CONSIGNE 1:
Extrayez du texte sur la philosophie analytique le passage qui va de "Article publié dans" à "la philosophie analytique ?", sans y changer un mot.

TEXTE FOURNI:
----

Article publié dans le n°1038 (16 mai 2011) de Quinzaines

 Le portrait-robot du philosophe analytique fut longtemps celui d’un logicien, anti-idéaliste, anti-métaphysicien, philosophe du langage et scientiste. Cette image s’est brouillée : la philosophie analytique est devenue si plurielle dans ses doctrines et ses méthodes que l’on ne sait plus trop ce que ce label désigne. Victime de son succès, elle est devenue l’auberge espagnole.
Hans-Johann Glock
Qu'est-ce que la philosophie analytique ?
 Le portrait-robot du philosophe analytique fut longtemps celui d’un logicien, anti-idéaliste, anti-métaphysicien, philosophe du langage et scientiste. Cette image s’est brouillée : la philosophie analytique est devenue si plurielle dans ses doctrines et ses méthodes que l’on ne sait plus trop ce que ce label désigne. Victime de son succès, elle est devenue l’auberge espagnole.

Le livre de Hans-Johann Glock aidera ceux qui s’interrogent sur cette crise d’identité. Il vient après tout un ensemble de travaux sur les origines anglaises et autrichiennes de la philosophie analytique. Hans-Johann Glock note qu’elle a des origines allemandes aussi (Frege, Carnap, Schlick) mais il a tendance à minimiser l’anti-kantisme des débuts. Il constate une évidence : depuis le déclin du positivisme logique, la philosophie analytique a éclaté en de multiples tendances. On y trouve à présent de tout, comme jadis à la Samaritaine : des kantiens, des hégéliens, des anti-logiciens, des métaphysiciens, des « philosophes expérimentaux » qui veulent devenir psychologues et anthropologues, et même des heideggeriens revêtus d’un faux nez analytique. Hans-Johann Glock a des pages intéressantes sur les conceptions morales et politiques des analytiques (ils en ont !). Qu’est-ce qui alors maintient son unité ? Son style argumentatif, analytique ? Mais il y a de l’« analyse » aussi chez Heidegger ! La clarté ? Mais beaucoup de philosophes analytiques ne sont pas clairs ! Tout ce qui reste, selon Glock, ce sont des « ressemblances de famille ».

----

Données enregistrées
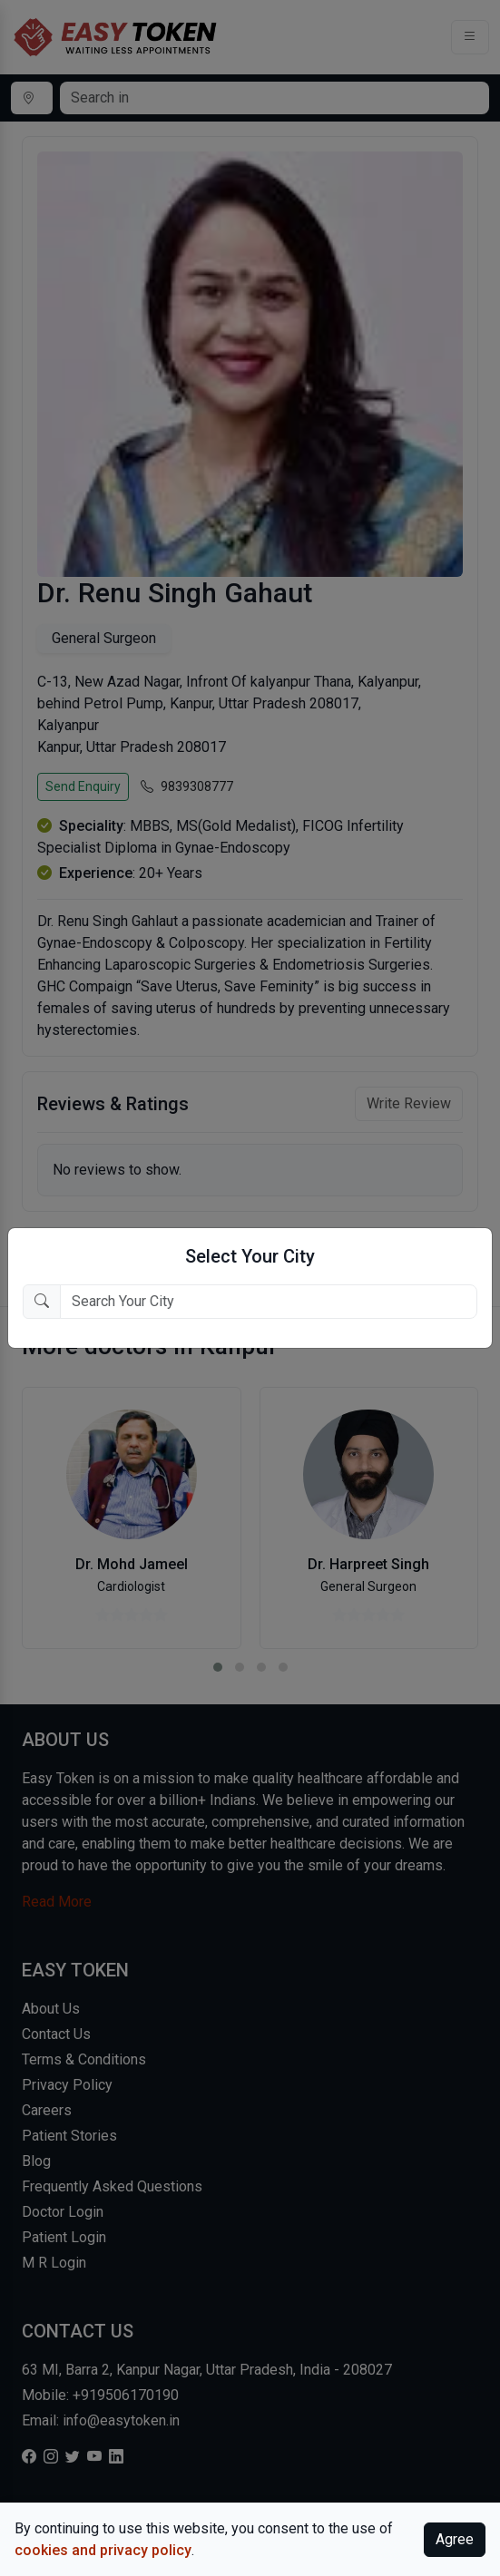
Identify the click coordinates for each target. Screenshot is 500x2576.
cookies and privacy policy (103, 2550)
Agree (455, 2539)
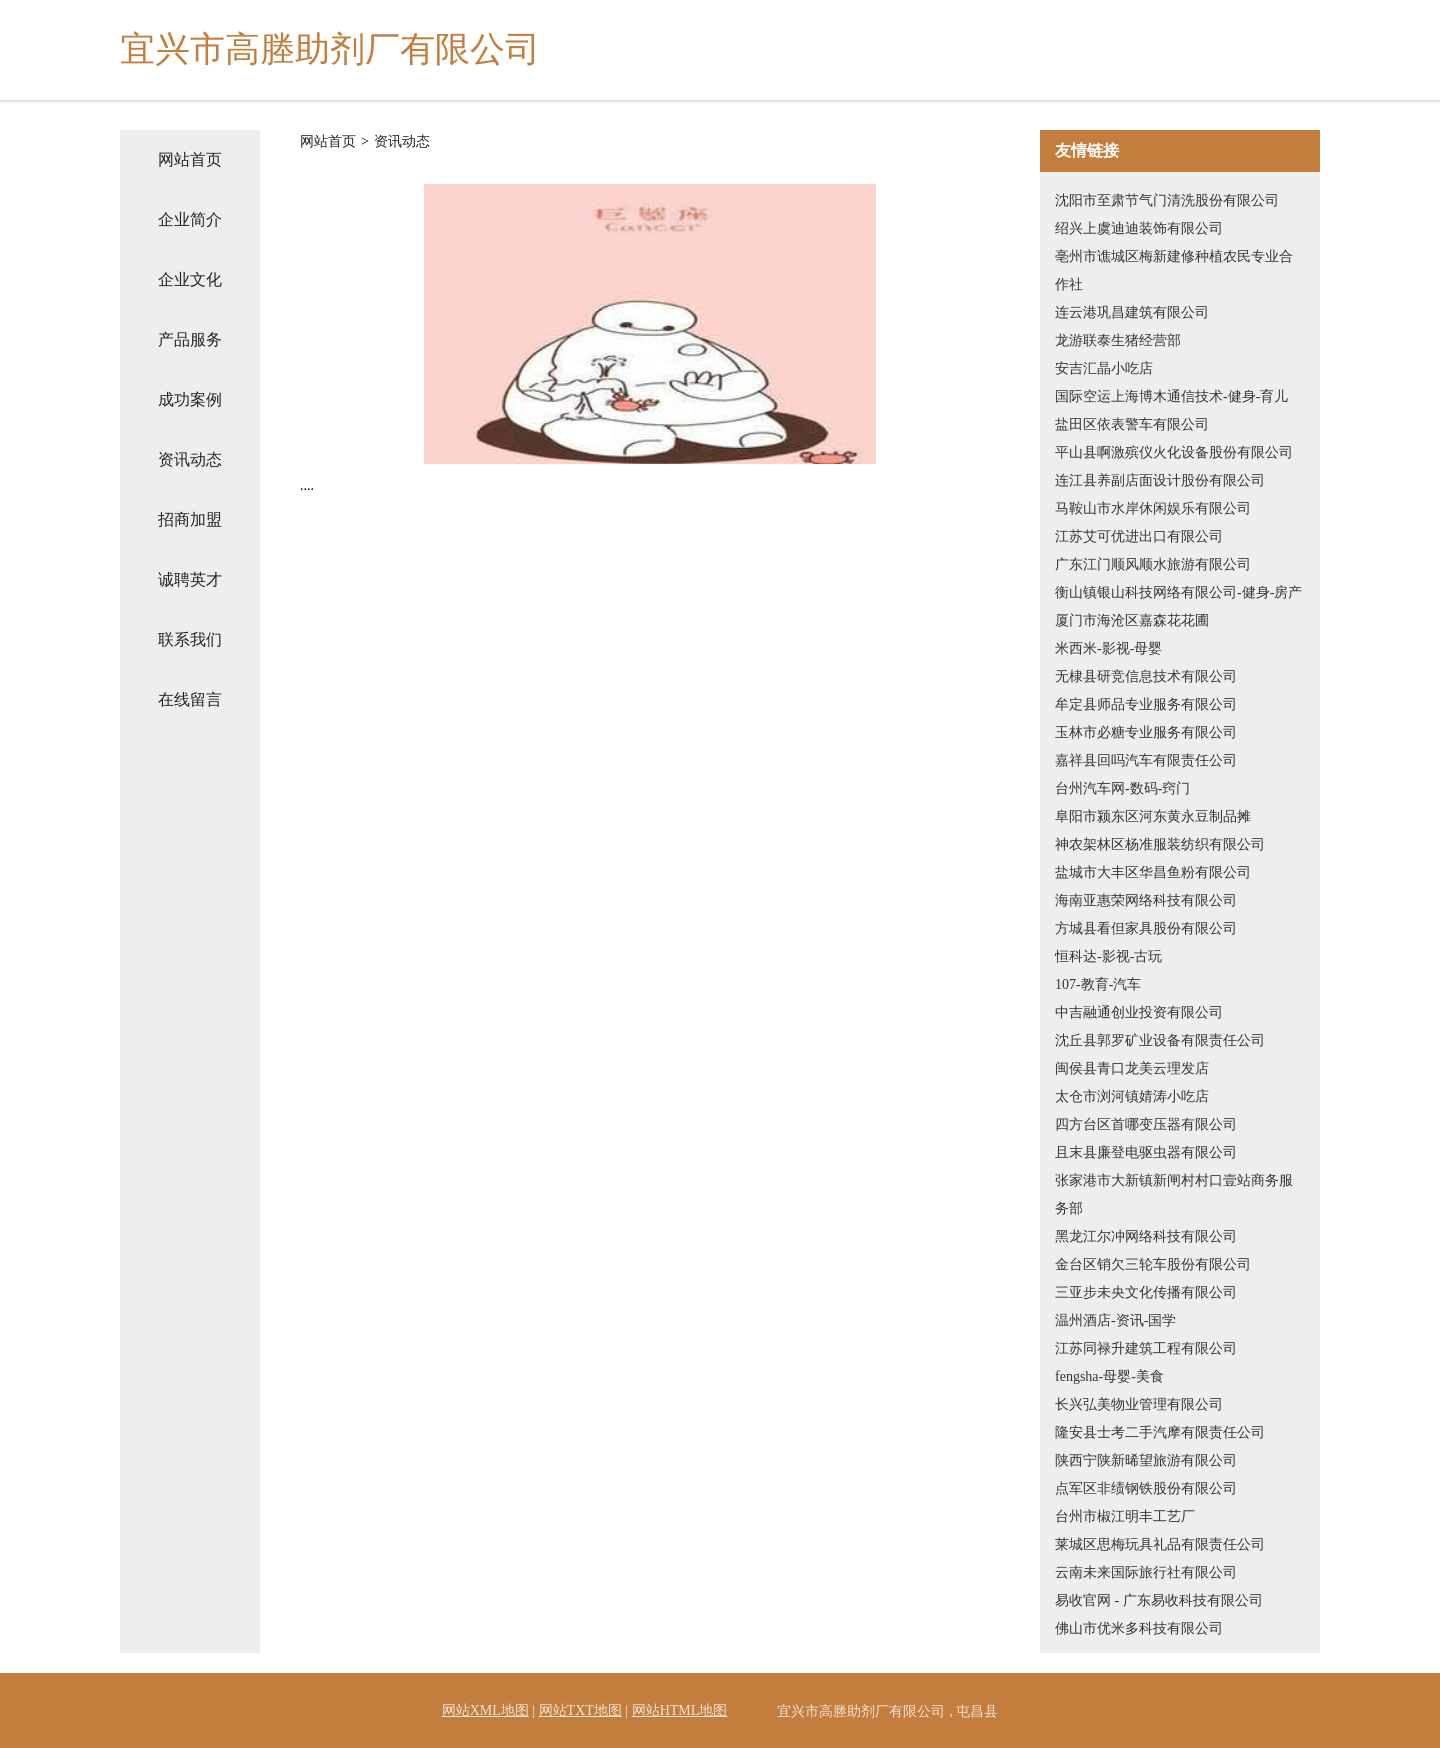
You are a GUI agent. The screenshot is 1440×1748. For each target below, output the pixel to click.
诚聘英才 (190, 579)
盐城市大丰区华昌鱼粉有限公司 (1153, 872)
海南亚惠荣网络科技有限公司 (1146, 900)
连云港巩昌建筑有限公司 (1132, 312)
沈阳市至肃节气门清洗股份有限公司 (1167, 200)
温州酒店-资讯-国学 (1115, 1320)
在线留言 (190, 699)
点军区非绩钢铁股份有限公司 (1146, 1488)
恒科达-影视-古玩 (1108, 956)
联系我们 (190, 639)
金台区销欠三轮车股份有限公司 (1153, 1264)
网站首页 (190, 159)
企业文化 (190, 279)
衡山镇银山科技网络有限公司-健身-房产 (1178, 592)
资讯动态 (190, 459)
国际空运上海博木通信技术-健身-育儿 (1171, 396)
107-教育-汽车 (1098, 984)
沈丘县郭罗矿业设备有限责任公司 (1160, 1040)
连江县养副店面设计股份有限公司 (1160, 480)
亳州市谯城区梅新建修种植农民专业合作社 (1174, 270)
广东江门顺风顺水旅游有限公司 (1153, 564)
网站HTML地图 (680, 1710)
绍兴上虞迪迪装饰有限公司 (1139, 228)
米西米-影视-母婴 (1108, 648)
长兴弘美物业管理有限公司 (1139, 1404)
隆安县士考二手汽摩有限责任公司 (1160, 1432)
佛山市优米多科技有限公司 (1139, 1628)
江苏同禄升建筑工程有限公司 (1146, 1348)
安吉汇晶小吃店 (1104, 368)
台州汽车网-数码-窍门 (1122, 788)
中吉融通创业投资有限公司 (1139, 1012)
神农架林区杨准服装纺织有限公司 (1160, 844)
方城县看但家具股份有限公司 (1146, 928)
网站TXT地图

----

CONSIGNE 2:
Recopiez toutes les lignes de données en remplaçant "target" par "element" et sans rien modifier d'autre. Laissez les images de côté.

RÉPONSE ATTENDUE 1:
Article publié dans le n°1038 (16 mai 2011) de Quinzaines

 Le portrait-robot du philosophe analytique fut longtemps celui d’un logicien, anti-idéaliste, anti-métaphysicien, philosophe du langage et scientiste. Cette image s’est brouillée : la philosophie analytique est devenue si plurielle dans ses doctrines et ses méthodes que l’on ne sait plus trop ce que ce label désigne. Victime de son succès, elle est devenue l’auberge espagnole.
Hans-Johann Glock
Qu'est-ce que la philosophie analytique ?

RÉPONSE ATTENDUE 2:
Identify the click coordinates for each element. Screenshot is 500x2576.
cookies and privacy policy (103, 2550)
Agree (455, 2539)
You are a GUI agent. The screenshot is 1440×1748. For each element below, output the pixel to click.
诚聘英才 (190, 579)
盐城市大丰区华昌鱼粉有限公司 (1153, 872)
海南亚惠荣网络科技有限公司 (1146, 900)
连云港巩昌建筑有限公司 (1132, 312)
沈阳市至肃节气门清洗股份有限公司 (1167, 200)
温州酒店-资讯-国学 (1115, 1320)
在线留言 (190, 699)
点军区非绩钢铁股份有限公司 (1146, 1488)
恒科达-影视-古玩 (1108, 956)
联系我们 (190, 639)
金台区销欠三轮车股份有限公司 (1153, 1264)
网站首页 (190, 159)
企业文化 (190, 279)
衡山镇银山科技网络有限公司-健身-房产 (1178, 592)
资讯动态 (190, 459)
国际空运上海博木通信技术-健身-育儿 (1171, 396)
107-教育-汽车 (1098, 984)
沈丘县郭罗矿业设备有限责任公司 (1160, 1040)
连江县养副店面设计股份有限公司 (1160, 480)
亳州市谯城区梅新建修种植农民专业合作社 (1174, 270)
广东江门顺风顺水旅游有限公司 (1153, 564)
网站HTML地图 (680, 1710)
绍兴上虞迪迪装饰有限公司 (1139, 228)
米西米-影视-母婴 (1108, 648)
长兴弘美物业管理有限公司 (1139, 1404)
隆安县士考二手汽摩有限责任公司 (1160, 1432)
佛山市优米多科技有限公司 (1139, 1628)
江苏同禄升建筑工程有限公司 (1146, 1348)
安吉汇晶小吃店 (1104, 368)
台州汽车网-数码-窍门 (1122, 788)
中吉融通创业投资有限公司 (1139, 1012)
神农架林区杨准服装纺织有限公司 (1160, 844)
方城县看但家具股份有限公司 (1146, 928)
网站TXT地图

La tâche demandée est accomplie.